In the related art, there is a device for determining a leakage of live steam from the steam trap, but the device cannot accurately measure the leakage, and as a result, it is difficult to set a reference timing of replacing the steam trap. That is, a temperature may be measured by using an existing infrared temperature measurement device or the like, but in this case, because the temperature is just measured by detecting heat outside the piping, an error range is large, and as a result, it is impossible to exactly determine a degree to which the live steam leaks.
As literature in the related art, there is Korean Patent No. 10-1990-005660 (entitled “Device for Measuring Leakage of Steam from Steam Trap”).
An object of the present invention is to provide a device for checking a leakage of live steam from a steam trap which is capable of accurately checking whether the live steam leaks from the steam trap.
Technical problems to be solved by the present invention are not limited to the aforementioned technical problem, and other technical problems, which are not mentioned above, may be clearly understood from the following descriptions by those skilled in the art to which the present invention pertains.
To achieve the above object, the present invention provides a device for checking a leakage of live steam from a steam trap, the device including: a body which has a pipe shape having an inlet end portion connected to the steam trap and an outlet end portion opposite to the inlet end portion, allows condensate water from the steam trap to flow into the inlet end portion, and discharges the condensate water to the outlet end portion; a truncated pyramid part which has a hollow structure, protrudes from a middle portion of the body, and communicates with an interior of the body; a first steam-water separating means which is formed on an inner surface of the body, and separates re-evaporated steam re-evaporated from the condensate water flowing along the body; a second steam-water separating means which is formed on an inner surface of the truncated pyramid part, and separates re-evaporated steam which is separated by the first steam-water separating means and flows upward to an upper side of the truncated pyramid part; and a temperature measuring means which is installed at the upper side of the truncated pyramid part so as to be positioned in the truncated pyramid part, and checks whether the live steam leaks from the steam trap by measuring a temperature in an interior of the upper side of the truncated pyramid part and transmitting the temperature.
More specifically, a gas discharge means may be further installed on the truncated pyramid part.
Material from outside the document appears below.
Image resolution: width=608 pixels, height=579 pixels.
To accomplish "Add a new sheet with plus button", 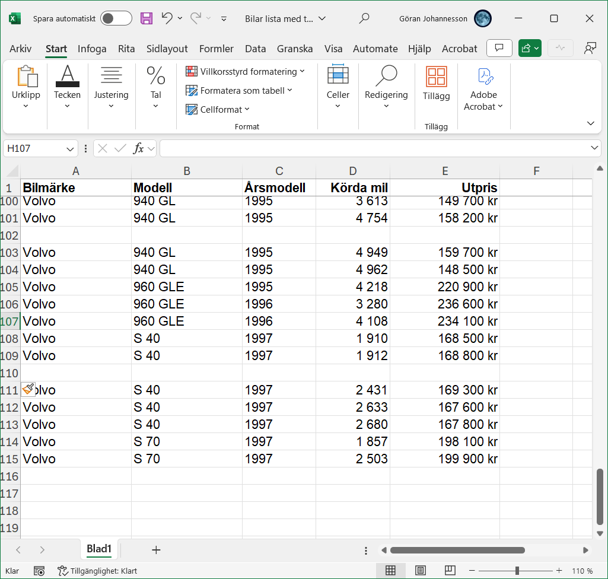I will point(156,550).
The gas discharge means may be an air vent. The upper side of the truncated pyramid part may be opened, a cap member may be installed at the opened upper side of the truncated pyramid part so as to be opened and closed, and the temperature measuring means may be installed on the cap member and positioned in the interior of the upper side of the truncated pyramid part.
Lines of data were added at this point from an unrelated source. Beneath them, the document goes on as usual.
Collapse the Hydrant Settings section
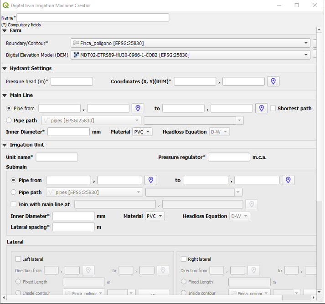Screen dimensions: 325x304 (5, 68)
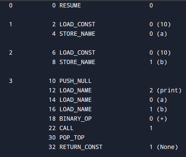186x157 pixels.
Task: Click the BINARY_OP opcode
Action: point(75,119)
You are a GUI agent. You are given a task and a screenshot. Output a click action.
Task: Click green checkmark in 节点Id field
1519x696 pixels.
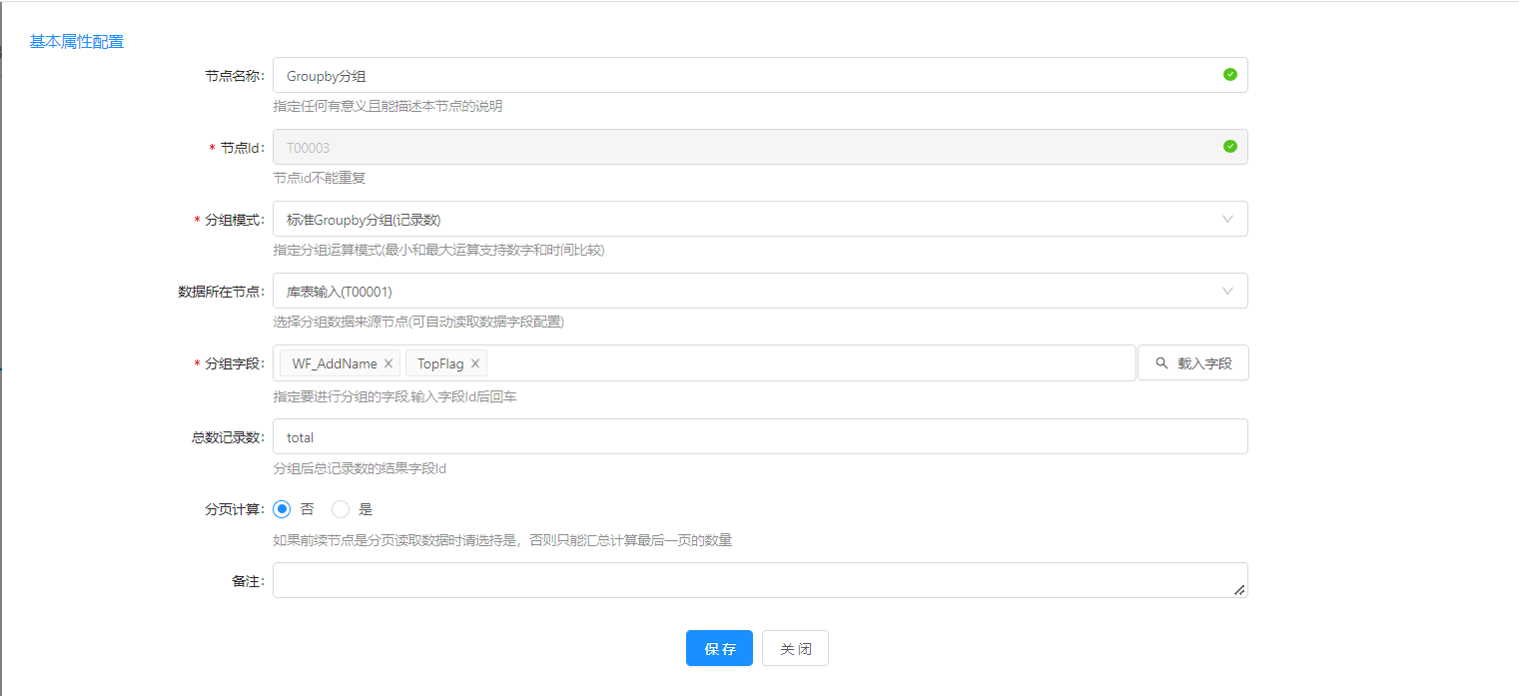click(1230, 147)
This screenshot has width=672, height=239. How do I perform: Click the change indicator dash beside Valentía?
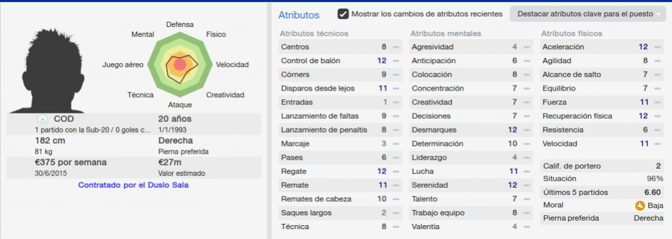pos(526,227)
The first steam-water separating means may include: a first protrusion which protrudes downward from an upper side of an inner surface of the body so as to be disposed adjacent to the inlet end portion, and induces steam-water separation of the re-evaporated steam from the condensate water; a second protrusion which protrudes upward from a lower side of the inner surface of the body at a distance from the first protrusion toward the outlet end portion, and separates the re-evaporated steam from the condensate water; a third protrusion which protrudes downward from a portion, where the inner surface of the body and an inner surface of the truncated pyramid part abut each other, at a distance from the second protrusion toward the outlet end portion, and separates the re-evaporated steam from the condensate water; and a fourth protrusion which protrudes upward from the lower side of the inner surface of the body so as to be adjacent to the outlet end portion at a distance from the third protrusion, and separates the re-evaporated steam from the condensate water.
Condensate water flow holes may be further formed in the second protrusion and the fourth protrusion, respectively.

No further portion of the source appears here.